The beeper goes off. Groan. What time is it? My hand fishes around for the pager in the darkened call room. Good God it's 5:10 AM. Jeez, the surgeon just booked an appendectomy to start ASAP. I stumble my way to the operating room. The bright lights of the hospital hallway are like electroconvulsive therapy on my optic nerves. My eyelids feel like they are lined with sandpaper. My fingers rub my eyeballs raw trying to wipe the crud out of my inner canthus. I hate starting a case during this wretched hour.
If patients want to know what a doctor looks like to his or her spouse first thing in the morning, come to the O.R. during the predawn hours. It is not a pretty sight. Bedhead? Halitosis? Dark baggy eyelids? Check, check and check. It is the antithesis of a professional presentation.

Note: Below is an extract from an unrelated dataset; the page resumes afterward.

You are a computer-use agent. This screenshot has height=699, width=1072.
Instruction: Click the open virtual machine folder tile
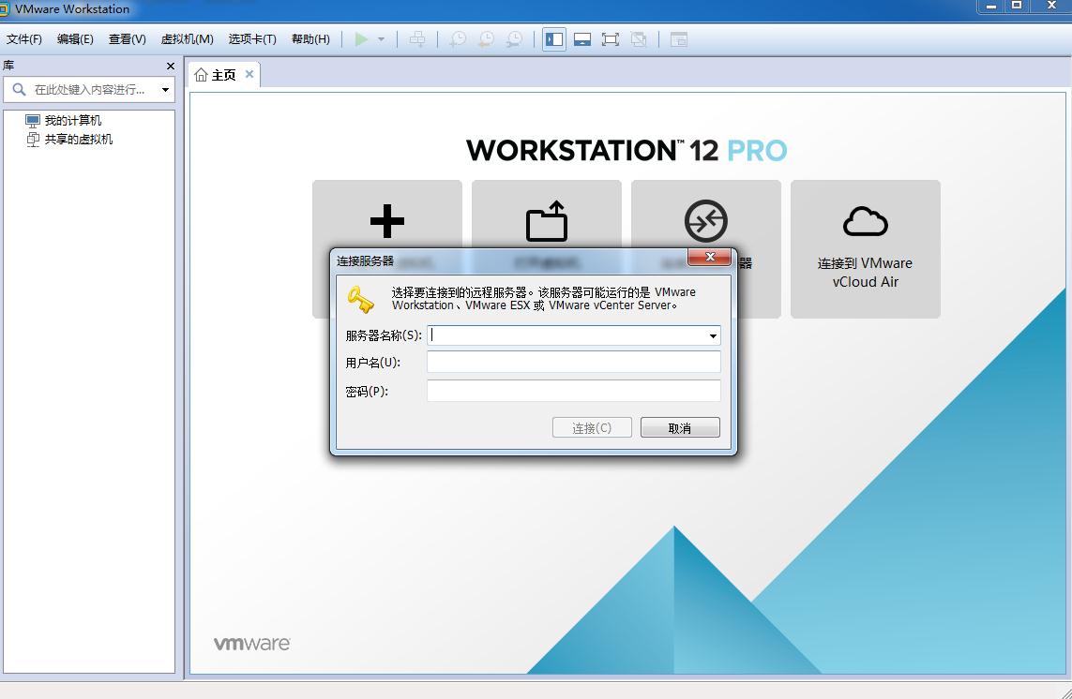546,216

And grumpy? Though we try really hard to keep a cheerful demeanor, it can be a losing battle when we haven't had a shower and that first cup of coffee.
This twilight zone period of the anesthesia call is the most painful time get a case going. It's too early to have the morning anesthesiologist come in to do the procedure. The case will start late enough that I will finish it past the end of my shift. Though it's tempting to ask the morning shift to come in just a little early so that I won't have to do this case, I know from personal experience what it feels like when I get that phone call in the morning to come in early when the night shift doesn't want to work anymore. It is aggravating and won't make you many friends. So I go ahead and start the case despite the sun starting to peek over the horizon.
Surgeons think they can just squeeze one more case into the night before the start of the OR schedule. But getting patients into the operating room never occur that smoothly. There are delays all along the way. Between getting the patient out of the emergency room to the paperwork that needs to be processed in preop, the case usually doesn't get started until it is dangerously close to the first scheduled start of the day.
Inevitably the surgeon will be in a rush to get the case finished. He will complete his work with great flourish, proudly waltzing out of the room right before the the morning cases start. But of course he doesn't factor in the time it takes for me to wake up the patient. Also the room needs to cleaned and turned around. The surgeon whose case was delayed will be pacing in the doctor's lounge, grumbling about operating room inefficiency.
For me, I don't care anymore. My shift has ended. I stumble to the parking lot, heading into the teeth of the morning rush hour on my way home. Time to catch up on my sleep before work resumes the next day. And I will have brushed my teeth and combed my hair by then.